* **Document passage**:
════════

COURT OF APPEAL, FOURTH APPELLATE DISTRICT DIVISION ONE STATE OF CALIFORNIA
Oct 26, 2015
D068290 (Cal. Ct. App. Oct. 26, 2015)

Opinion

         NOT TO BE PUBLISHED

         APPEAL from a judgment of the Superior Court of San Diego County, No. SJ11763B Sharon L. Kalemkiarian, Judge.

          Neil R. Trop, under appointment by the Court of Appeal, for Defendant and Appellant.

          Thomas E. Montgomery, County Counsel, John E. Philips, Chief Deputy County Counsel, and Paula J. Roach, Deputy County Counsel, for Plaintiff and Respondent.


          BENKE, Acting P. J.

         William E. appeals a judgment terminating his reunification services with his child, Christopher E., following a review hearing under Welfare and Institutions Code section 366.22, subdivision (e). William contends that he was denied due process because the San Diego County Health and Human Services Agency (the Agency) failed to provide adequate notice of the six-month review hearing. He also contends that the Agency failed to exercise due diligence in trying to locate him. We affirm.

All statutory references are to the Welfare and Institutions Code unless otherwise specified.

════════

* **Directive 1**:
In the court opinion, which county's Superior Court issued the judgment being appealed?
* **Directive 2**:
Condense the paragraph of the court opinion beginning "William E. appeals a judgment" into a short bulleted list that keeps its main facts.
* **Directive 3**:
Proceed with the court opinion, writing what comes after its final sentence.

════════

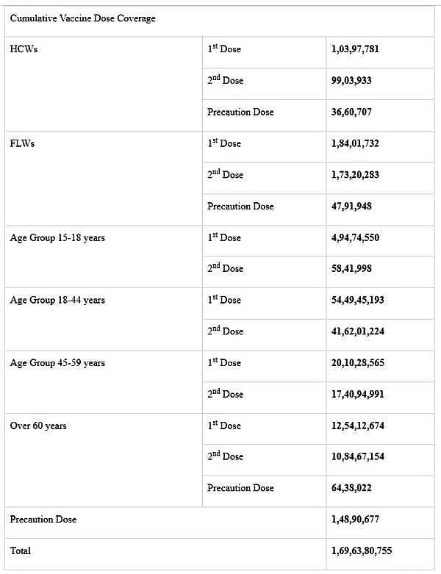Select the Age Group 18-44 years cell
Image resolution: width=441 pixels, height=574 pixels.
click(x=57, y=300)
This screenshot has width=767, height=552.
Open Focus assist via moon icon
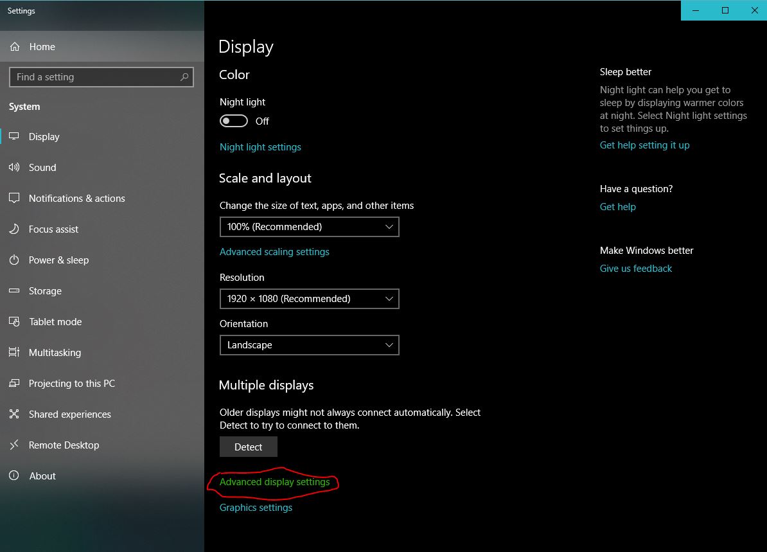[x=14, y=229]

════════

* **Answer 1**:
The Superior Court of San Diego County.

* **Answer 2**:
- William E. appeals a judgment ending his reunification services with his child, Christopher E., after a review hearing under Welfare and Institutions Code section 366.22, subdivision (e).
- He argues he was denied due process because the San Diego County Health and Human Services Agency did not give adequate notice of the six-month review hearing.
- He also argues the Agency did not use due diligence in trying to find him.
- The court affirms.

* **Answer 3**:
         FACTUAL AND PROCEDURAL SUMMARY

         The Agency removed 13-year-old Christopher and his five half siblings from their home on September 16, 2014, and filed a section 300 petition after finding drugs, drug paraphernalia, and a nonregistered gun accessible to the children. Christopher had been living with the paternal grandparents of his five half siblings. The father of his half siblings, Matthew M., had recently been arrested for robbery and had a history of using and selling drugs. Christopher's father, William, was incarcerated in Blythe, California. The Agency served its Detention Report on William at that location, and William was represented by court-appointed counsel at the September 17 detention hearing.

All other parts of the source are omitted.